I came across this article, by Luke Glowacki, in 3 Quarks Daily. It is an unusually academic article for them to post, but I read it with interest, because war has been so much in the headlines recently. Unfortunately, the article is extremely narrow in scope and focuses mainly on the timeline in the history of war. The questions become "Did war originate with our common ancestor with chimpanzees and bonobos or later?" and "If it originated much later, was it present among Homo sapiens hunter-gatherers?" I think that the article could have been improved by spending more time defining the role of war and aggressive behavior within a species.

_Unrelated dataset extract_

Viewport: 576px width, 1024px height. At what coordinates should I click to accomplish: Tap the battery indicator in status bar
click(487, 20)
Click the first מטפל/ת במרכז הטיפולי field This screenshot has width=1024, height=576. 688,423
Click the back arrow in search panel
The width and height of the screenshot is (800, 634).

Chimpanzees are known to behave aggressively toward other chimpanzee groups. Bonobos are not as well understood, but they don't seem to be as aggressive as chimpanzees. Glowacki fails to mention that bonobos operate in matriarchal hierarchies, and I think that gender could be a useful lens for discussing war, since female primates are generally less physically violent than male primates, and are accordingly smaller and weaker. Although there is evidence that human hunter-gatherers engaged in warlike behavior, it is somewhat unclear how that manifested itself prior to the development of agriculture about 10,000 years ago. Glowacki does at least mention that, as a practical matter, it would be difficult for early hunter-gatherers to organize and coordinate anything that would resemble a modern army. He finishes by saying:
Recognizing that the capacity for both war and peace may be an outcome of our evolutionary history better explains how our species today can create durable peaceful relationships among societies that encompass billions of individuals but at the same time petty grievances and disputes can precipitate war with little provocation. We carry their evolutionary legacy today in our own struggles to create a more peaceful world, but one in which we all too often turn to violence.
I did not find this saccharine conclusion very enlightening.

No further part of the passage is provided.